In the News

Stamford YMCA sued for $35 million in near drowning

By Daniel Tepfer
Friday, July 27, 2018

BRIDGEPORT – The family of a Chinese student who remains in a coma after nearly drowning in the Stamford YMCA pool last year has filed a $35 million federal lawsuit against the organization.

Zhaojie Yang, 22, a student attending the University of Connecticut’s Stamford campus from China, went for a swim at the YMCA at 10 Bell Street on Oct. 13. He was pulled from a pool after a friend noticed him unconscious at the bottom.

“As a result of prolonged lack of oxygen to his brain, Zhaojie suffered severe, permanent, and irreversible brain damage,” said Zhaojie’s attorney, William Bloss of the Bridgeport-based law firm Koskoff, Koskoff & Bieder. “Zhaojie was eventually transferred back to China, where he remains in a coma.”

The suit states that two lifeguards were stationed on duty at the time.

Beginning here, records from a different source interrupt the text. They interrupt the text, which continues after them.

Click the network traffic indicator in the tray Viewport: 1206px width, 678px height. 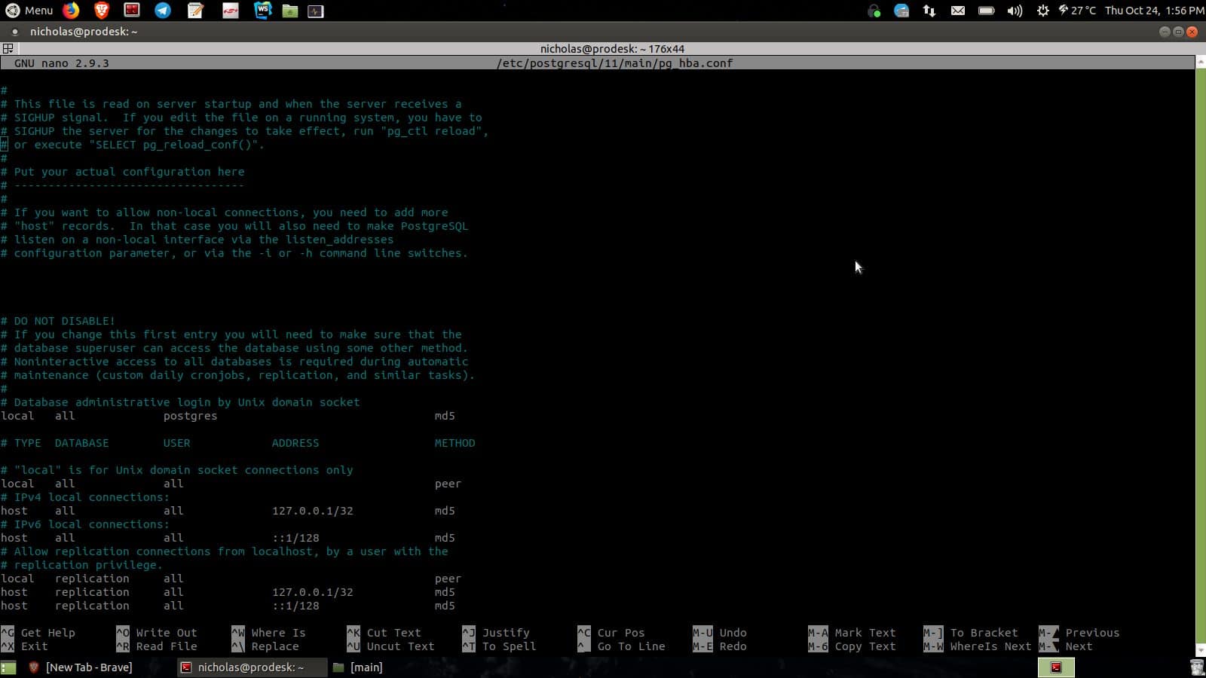click(929, 11)
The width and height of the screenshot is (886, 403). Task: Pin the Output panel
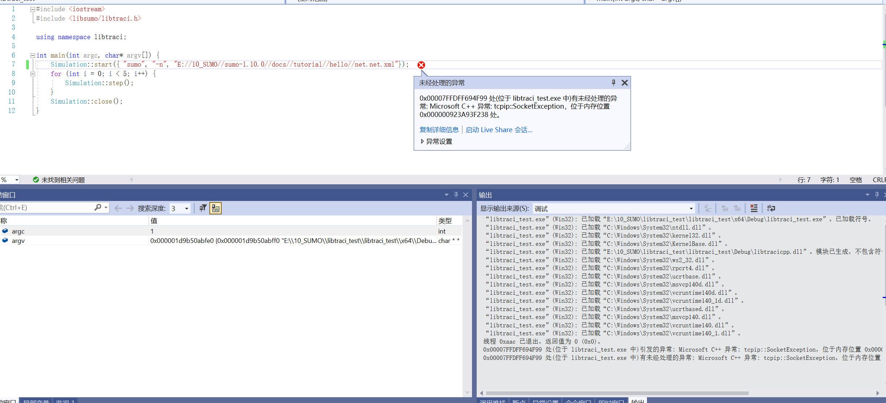pos(877,194)
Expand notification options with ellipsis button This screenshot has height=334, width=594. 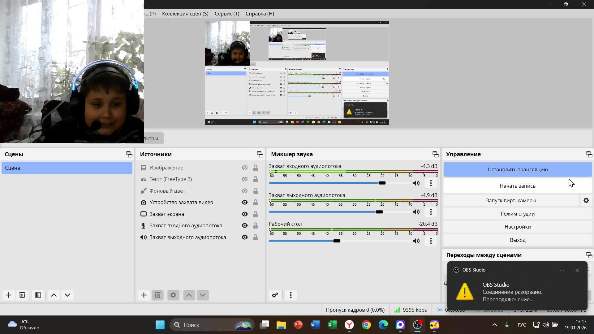pyautogui.click(x=562, y=270)
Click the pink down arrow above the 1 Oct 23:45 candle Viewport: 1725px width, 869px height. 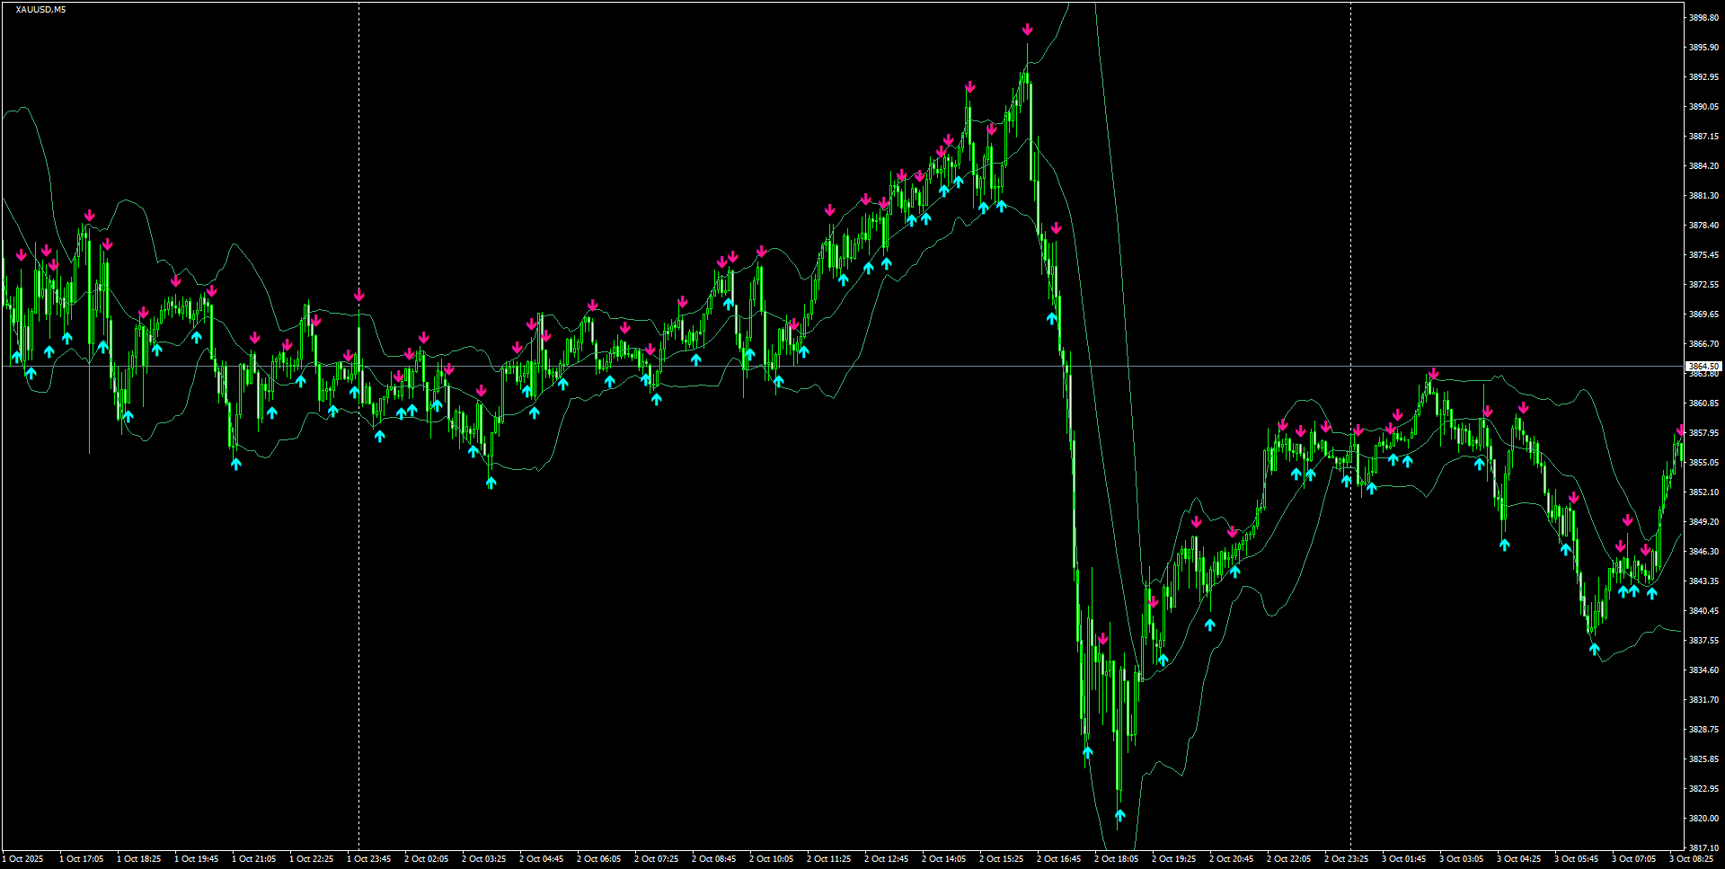[x=360, y=294]
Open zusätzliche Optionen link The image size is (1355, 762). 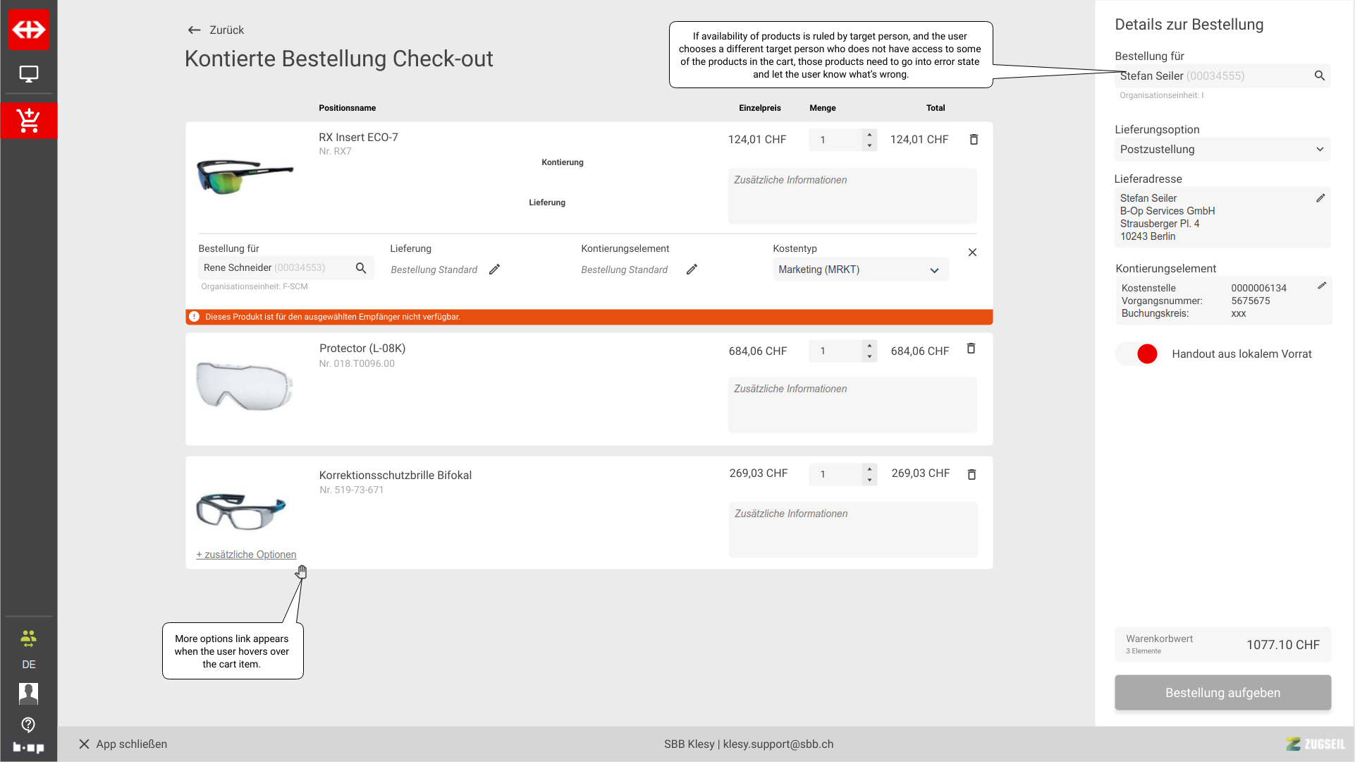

As his friend began to do laps, Zhaojie slipped under the water. Even though there were only a handful of others in the pool at the time, Zhaojie’s distress went unnoticed for an extended period of time, according to the suit.

After being pulled from the pool, Zhaojie was taken to Stamford Hospital and then to Columbia Presbyterian Hospital but remained unconscious.

The lawsuit states that the YMCA not only “failed to properly train its lifeguards” but also “failed to make sure that the lifeguards had no other duties or distractions other than monitoring the patrons using the pool.”

When they arrived, first responders were able to return a heartbeat to Zhaojie.

“Sadly, though the emergency medical personnel were able to start Zhaojie’s heart pumping, his brain had by all intents and purposes virtually stopped functioning by then. He now has little or no activity outside his brainstem,” Bloss said.

“This is an especially horrifying case of a young man’s life being shattered and is particularly tragic because it could so easily have been prevented,” Bloss said.

The plaintiff in the suit is Ximiao Jiang, a Virginia resident appointed by the Probate Court for the District of Stamford as conservator for Zhaojie. The case was filed in U.S. District Court and has been assigned to Judge Alvin W. Thompson in Hartford.